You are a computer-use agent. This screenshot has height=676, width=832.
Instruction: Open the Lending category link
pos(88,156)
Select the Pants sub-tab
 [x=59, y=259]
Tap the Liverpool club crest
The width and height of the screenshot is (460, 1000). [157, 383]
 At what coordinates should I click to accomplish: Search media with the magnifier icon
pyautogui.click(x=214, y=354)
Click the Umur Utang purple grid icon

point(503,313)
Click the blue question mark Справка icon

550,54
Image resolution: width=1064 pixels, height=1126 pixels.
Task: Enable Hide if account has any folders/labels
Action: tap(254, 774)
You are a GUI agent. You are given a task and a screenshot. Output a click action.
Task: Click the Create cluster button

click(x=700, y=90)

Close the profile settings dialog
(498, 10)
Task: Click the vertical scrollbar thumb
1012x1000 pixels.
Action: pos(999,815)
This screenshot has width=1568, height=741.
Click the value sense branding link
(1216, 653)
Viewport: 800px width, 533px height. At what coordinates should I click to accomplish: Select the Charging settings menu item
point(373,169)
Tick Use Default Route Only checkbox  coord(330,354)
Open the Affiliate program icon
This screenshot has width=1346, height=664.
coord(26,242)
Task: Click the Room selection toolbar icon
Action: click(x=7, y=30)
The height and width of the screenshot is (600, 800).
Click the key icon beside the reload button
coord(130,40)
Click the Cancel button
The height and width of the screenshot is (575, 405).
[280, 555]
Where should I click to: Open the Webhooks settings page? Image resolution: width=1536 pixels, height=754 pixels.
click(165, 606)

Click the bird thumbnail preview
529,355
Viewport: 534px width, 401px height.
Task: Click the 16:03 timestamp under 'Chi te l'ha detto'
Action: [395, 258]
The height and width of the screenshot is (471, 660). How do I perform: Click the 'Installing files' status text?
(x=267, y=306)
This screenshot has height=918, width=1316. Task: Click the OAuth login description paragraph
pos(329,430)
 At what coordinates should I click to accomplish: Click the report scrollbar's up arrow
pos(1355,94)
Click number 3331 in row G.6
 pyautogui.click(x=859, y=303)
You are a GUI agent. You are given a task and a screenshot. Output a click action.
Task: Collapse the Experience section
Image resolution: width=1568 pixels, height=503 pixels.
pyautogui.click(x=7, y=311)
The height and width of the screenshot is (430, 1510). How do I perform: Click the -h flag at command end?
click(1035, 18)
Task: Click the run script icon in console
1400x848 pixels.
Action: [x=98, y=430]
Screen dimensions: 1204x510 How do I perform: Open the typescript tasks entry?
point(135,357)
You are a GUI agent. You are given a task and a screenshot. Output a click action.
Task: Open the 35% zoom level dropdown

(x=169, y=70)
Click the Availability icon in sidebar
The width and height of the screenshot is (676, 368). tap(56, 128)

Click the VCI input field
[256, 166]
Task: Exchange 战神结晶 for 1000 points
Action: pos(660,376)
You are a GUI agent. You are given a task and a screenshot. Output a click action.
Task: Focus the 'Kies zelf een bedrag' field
┄┄┄┄┄┄┄┄┄┄┄┄┄┄┄┄┄┄┄┄
What you will do
Every line above should be written out again, unchanged.

Output of the exercise
You are a computer-use agent. This screenshot has height=676, width=832.
Instruction: Open the Lending category link
pos(88,156)
Select the Pants sub-tab
 [x=59, y=259]
Tap the Liverpool club crest
The width and height of the screenshot is (460, 1000). [157, 383]
 At what coordinates should I click to accomplish: Search media with the magnifier icon
pyautogui.click(x=214, y=354)
Click the Umur Utang purple grid icon

point(503,313)
Click the blue question mark Справка icon

550,54
Image resolution: width=1064 pixels, height=1126 pixels.
Task: Enable Hide if account has any folders/labels
Action: tap(254, 774)
You are a GUI agent. You are given a task and a screenshot. Output a click action.
Task: Click the Create cluster button

click(x=700, y=90)

Close the profile settings dialog
(498, 10)
Task: Click the vertical scrollbar thumb
1012x1000 pixels.
Action: pos(999,815)
This screenshot has width=1568, height=741.
Click the value sense branding link
(1216, 653)
Viewport: 800px width, 533px height. At what coordinates should I click to accomplish: Select the Charging settings menu item
point(373,169)
Tick Use Default Route Only checkbox  coord(330,354)
Open the Affiliate program icon
This screenshot has width=1346, height=664.
coord(26,242)
Task: Click the Room selection toolbar icon
Action: click(x=7, y=30)
The height and width of the screenshot is (600, 800).
Click the key icon beside the reload button
coord(130,40)
Click the Cancel button
The height and width of the screenshot is (575, 405).
[280, 555]
Where should I click to: Open the Webhooks settings page? Image resolution: width=1536 pixels, height=754 pixels.
click(165, 606)

Click the bird thumbnail preview
529,355
Viewport: 534px width, 401px height.
Task: Click the 16:03 timestamp under 'Chi te l'ha detto'
Action: [395, 258]
The height and width of the screenshot is (471, 660). How do I perform: Click the 'Installing files' status text?
(x=267, y=306)
This screenshot has height=918, width=1316. Task: Click the OAuth login description paragraph
pos(329,430)
 At what coordinates should I click to accomplish: Click the report scrollbar's up arrow
pos(1355,94)
Click number 3331 in row G.6
 pyautogui.click(x=859, y=303)
You are a GUI agent. You are given a task and a screenshot. Output a click action.
Task: Collapse the Experience section
Image resolution: width=1568 pixels, height=503 pixels.
pyautogui.click(x=7, y=311)
The height and width of the screenshot is (430, 1510). How do I perform: Click the -h flag at command end?
click(1035, 18)
Task: Click the run script icon in console
1400x848 pixels.
Action: [x=98, y=430]
Screen dimensions: 1204x510 How do I perform: Open the typescript tasks entry?
point(135,357)
You are a GUI agent. You are given a task and a screenshot. Output a click action.
Task: Open the 35% zoom level dropdown

(x=169, y=70)
Click the Availability icon in sidebar
The width and height of the screenshot is (676, 368). tap(56, 128)

Click the VCI input field
[256, 166]
Task: Exchange 战神结晶 for 1000 points
Action: pos(660,376)
You are a GUI agent. You are given a task and a screenshot. Output a click action.
Task: Focus the 'Kies zelf een bedrag' field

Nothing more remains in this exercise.